### WHAT YOU WILL DO
Nothing should differ between your answer and the records.
··· RECORD EXTRACTS
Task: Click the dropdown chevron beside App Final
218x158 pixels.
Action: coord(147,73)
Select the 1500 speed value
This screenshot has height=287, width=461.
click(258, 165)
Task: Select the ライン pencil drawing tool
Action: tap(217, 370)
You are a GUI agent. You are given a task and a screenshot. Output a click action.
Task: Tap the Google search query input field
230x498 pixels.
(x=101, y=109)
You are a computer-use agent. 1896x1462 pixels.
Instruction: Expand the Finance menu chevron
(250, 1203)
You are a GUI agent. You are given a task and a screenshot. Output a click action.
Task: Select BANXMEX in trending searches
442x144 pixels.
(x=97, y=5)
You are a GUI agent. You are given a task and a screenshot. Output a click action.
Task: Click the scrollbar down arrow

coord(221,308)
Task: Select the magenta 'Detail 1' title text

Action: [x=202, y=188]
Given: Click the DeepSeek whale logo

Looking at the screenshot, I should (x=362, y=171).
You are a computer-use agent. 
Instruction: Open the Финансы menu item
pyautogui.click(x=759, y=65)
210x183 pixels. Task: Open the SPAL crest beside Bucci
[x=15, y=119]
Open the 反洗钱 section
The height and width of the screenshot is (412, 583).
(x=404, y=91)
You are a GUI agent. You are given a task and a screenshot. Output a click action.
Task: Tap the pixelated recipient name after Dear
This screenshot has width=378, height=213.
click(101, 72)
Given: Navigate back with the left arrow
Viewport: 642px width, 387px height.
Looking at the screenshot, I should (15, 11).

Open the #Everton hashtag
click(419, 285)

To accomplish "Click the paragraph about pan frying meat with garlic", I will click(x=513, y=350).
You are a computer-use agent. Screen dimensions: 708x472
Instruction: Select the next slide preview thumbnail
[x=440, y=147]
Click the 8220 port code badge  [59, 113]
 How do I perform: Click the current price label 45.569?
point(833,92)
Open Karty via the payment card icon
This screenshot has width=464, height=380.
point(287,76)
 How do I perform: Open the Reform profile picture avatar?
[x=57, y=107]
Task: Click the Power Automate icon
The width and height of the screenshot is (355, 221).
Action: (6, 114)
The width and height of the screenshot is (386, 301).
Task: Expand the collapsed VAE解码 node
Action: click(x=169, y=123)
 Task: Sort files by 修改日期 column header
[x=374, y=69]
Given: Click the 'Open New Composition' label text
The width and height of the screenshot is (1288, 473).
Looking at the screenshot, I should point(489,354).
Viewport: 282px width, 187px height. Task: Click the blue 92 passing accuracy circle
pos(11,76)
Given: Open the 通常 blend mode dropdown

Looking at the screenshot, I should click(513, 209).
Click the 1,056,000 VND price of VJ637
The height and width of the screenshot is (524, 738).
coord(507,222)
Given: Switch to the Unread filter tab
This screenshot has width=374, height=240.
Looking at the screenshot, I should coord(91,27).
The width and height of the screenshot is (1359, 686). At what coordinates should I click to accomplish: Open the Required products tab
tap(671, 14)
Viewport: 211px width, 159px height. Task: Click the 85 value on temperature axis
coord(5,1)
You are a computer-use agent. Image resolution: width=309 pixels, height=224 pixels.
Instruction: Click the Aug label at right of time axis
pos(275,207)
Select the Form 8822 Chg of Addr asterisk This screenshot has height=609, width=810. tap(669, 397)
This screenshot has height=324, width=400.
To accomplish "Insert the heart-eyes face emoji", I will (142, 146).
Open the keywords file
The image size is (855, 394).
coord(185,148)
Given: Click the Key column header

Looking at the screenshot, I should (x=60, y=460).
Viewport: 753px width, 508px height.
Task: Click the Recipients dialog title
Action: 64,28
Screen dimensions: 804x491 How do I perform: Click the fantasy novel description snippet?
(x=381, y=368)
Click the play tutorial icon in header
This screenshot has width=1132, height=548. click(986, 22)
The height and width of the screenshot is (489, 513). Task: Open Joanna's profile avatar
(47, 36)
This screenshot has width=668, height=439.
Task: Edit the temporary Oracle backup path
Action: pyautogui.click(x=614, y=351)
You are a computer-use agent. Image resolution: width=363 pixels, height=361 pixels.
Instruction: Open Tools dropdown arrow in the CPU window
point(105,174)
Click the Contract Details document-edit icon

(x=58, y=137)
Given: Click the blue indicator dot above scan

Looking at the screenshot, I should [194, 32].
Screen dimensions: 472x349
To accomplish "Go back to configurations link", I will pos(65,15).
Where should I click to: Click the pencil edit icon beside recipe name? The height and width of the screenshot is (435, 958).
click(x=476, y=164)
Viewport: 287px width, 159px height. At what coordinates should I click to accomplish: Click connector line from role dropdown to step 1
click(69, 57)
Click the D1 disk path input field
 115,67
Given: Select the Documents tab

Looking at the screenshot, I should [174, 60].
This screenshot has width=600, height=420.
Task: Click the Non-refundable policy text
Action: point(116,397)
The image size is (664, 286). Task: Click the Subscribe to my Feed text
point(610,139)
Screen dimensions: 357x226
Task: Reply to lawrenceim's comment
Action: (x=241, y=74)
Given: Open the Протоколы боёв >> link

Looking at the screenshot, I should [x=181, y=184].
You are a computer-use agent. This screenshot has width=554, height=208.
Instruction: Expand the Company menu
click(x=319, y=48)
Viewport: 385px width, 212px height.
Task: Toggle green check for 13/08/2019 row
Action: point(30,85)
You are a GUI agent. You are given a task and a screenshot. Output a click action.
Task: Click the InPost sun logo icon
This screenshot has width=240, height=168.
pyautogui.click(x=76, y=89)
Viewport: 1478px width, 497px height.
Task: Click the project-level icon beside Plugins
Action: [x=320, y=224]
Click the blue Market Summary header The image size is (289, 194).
······
### WRITTEN RESPONSE
Task: Click the dropdown chevron beside App Final
218x158 pixels.
Action: coord(147,73)
Select the 1500 speed value
This screenshot has height=287, width=461.
click(258, 165)
Task: Select the ライン pencil drawing tool
Action: tap(217, 370)
You are a GUI agent. You are given a task and a screenshot. Output a click action.
Task: Tap the Google search query input field
230x498 pixels.
(x=101, y=109)
You are a computer-use agent. 1896x1462 pixels.
Instruction: Expand the Finance menu chevron
(250, 1203)
You are a GUI agent. You are given a task and a screenshot. Output a click action.
Task: Select BANXMEX in trending searches
442x144 pixels.
(x=97, y=5)
You are a GUI agent. You are given a task and a screenshot. Output a click action.
Task: Click the scrollbar down arrow

coord(221,308)
Task: Select the magenta 'Detail 1' title text

Action: [x=202, y=188]
Given: Click the DeepSeek whale logo

Looking at the screenshot, I should (x=362, y=171).
You are a computer-use agent. 
Instruction: Open the Финансы menu item
pyautogui.click(x=759, y=65)
210x183 pixels. Task: Open the SPAL crest beside Bucci
[x=15, y=119]
Open the 反洗钱 section
The height and width of the screenshot is (412, 583).
(x=404, y=91)
You are a GUI agent. You are given a task and a screenshot. Output a click action.
Task: Tap the pixelated recipient name after Dear
This screenshot has width=378, height=213.
click(101, 72)
Given: Navigate back with the left arrow
Viewport: 642px width, 387px height.
Looking at the screenshot, I should (15, 11).

Open the #Everton hashtag
click(419, 285)

To accomplish "Click the paragraph about pan frying meat with garlic", I will click(x=513, y=350).
You are a computer-use agent. Screen dimensions: 708x472
Instruction: Select the next slide preview thumbnail
[x=440, y=147]
Click the 8220 port code badge  [59, 113]
 How do I perform: Click the current price label 45.569?
point(833,92)
Open Karty via the payment card icon
This screenshot has width=464, height=380.
point(287,76)
 How do I perform: Open the Reform profile picture avatar?
[x=57, y=107]
Task: Click the Power Automate icon
The width and height of the screenshot is (355, 221).
Action: (6, 114)
The width and height of the screenshot is (386, 301).
Task: Expand the collapsed VAE解码 node
Action: click(x=169, y=123)
 Task: Sort files by 修改日期 column header
[x=374, y=69]
Given: Click the 'Open New Composition' label text
The width and height of the screenshot is (1288, 473).
Looking at the screenshot, I should point(489,354).
Viewport: 282px width, 187px height. Task: Click the blue 92 passing accuracy circle
pos(11,76)
Given: Open the 通常 blend mode dropdown

Looking at the screenshot, I should click(513, 209).
Click the 1,056,000 VND price of VJ637
The height and width of the screenshot is (524, 738).
coord(507,222)
Given: Switch to the Unread filter tab
This screenshot has width=374, height=240.
Looking at the screenshot, I should coord(91,27).
The width and height of the screenshot is (1359, 686). At what coordinates should I click to accomplish: Open the Required products tab
tap(671, 14)
Viewport: 211px width, 159px height. Task: Click the 85 value on temperature axis
coord(5,1)
You are a computer-use agent. Image resolution: width=309 pixels, height=224 pixels.
Instruction: Click the Aug label at right of time axis
pos(275,207)
Select the Form 8822 Chg of Addr asterisk This screenshot has height=609, width=810. tap(669, 397)
This screenshot has height=324, width=400.
To accomplish "Insert the heart-eyes face emoji", I will (142, 146).
Open the keywords file
The image size is (855, 394).
coord(185,148)
Given: Click the Key column header

Looking at the screenshot, I should (x=60, y=460).
Viewport: 753px width, 508px height.
Task: Click the Recipients dialog title
Action: 64,28
Screen dimensions: 804x491 How do I perform: Click the fantasy novel description snippet?
(x=381, y=368)
Click the play tutorial icon in header
This screenshot has width=1132, height=548. click(986, 22)
The height and width of the screenshot is (489, 513). Task: Open Joanna's profile avatar
(47, 36)
This screenshot has width=668, height=439.
Task: Edit the temporary Oracle backup path
Action: pyautogui.click(x=614, y=351)
You are a computer-use agent. Image resolution: width=363 pixels, height=361 pixels.
Instruction: Open Tools dropdown arrow in the CPU window
point(105,174)
Click the Contract Details document-edit icon

(x=58, y=137)
Given: Click the blue indicator dot above scan

Looking at the screenshot, I should [194, 32].
Screen dimensions: 472x349
To accomplish "Go back to configurations link", I will pos(65,15).
Where should I click to: Click the pencil edit icon beside recipe name? The height and width of the screenshot is (435, 958).
click(x=476, y=164)
Viewport: 287px width, 159px height. At what coordinates should I click to accomplish: Click connector line from role dropdown to step 1
click(69, 57)
Click the D1 disk path input field
 115,67
Given: Select the Documents tab

Looking at the screenshot, I should [174, 60].
This screenshot has width=600, height=420.
Task: Click the Non-refundable policy text
Action: point(116,397)
The image size is (664, 286). Task: Click the Subscribe to my Feed text
point(610,139)
Screen dimensions: 357x226
Task: Reply to lawrenceim's comment
Action: (x=241, y=74)
Given: Open the Протоколы боёв >> link

Looking at the screenshot, I should [x=181, y=184].
You are a computer-use agent. This screenshot has width=554, height=208.
Instruction: Expand the Company menu
click(x=319, y=48)
Viewport: 385px width, 212px height.
Task: Toggle green check for 13/08/2019 row
Action: point(30,85)
You are a GUI agent. You are given a task and a screenshot. Output a click action.
Task: Click the InPost sun logo icon
This screenshot has width=240, height=168.
pyautogui.click(x=76, y=89)
Viewport: 1478px width, 497px height.
Task: Click the project-level icon beside Plugins
Action: [x=320, y=224]
Click the blue Market Summary header The image size is (289, 194).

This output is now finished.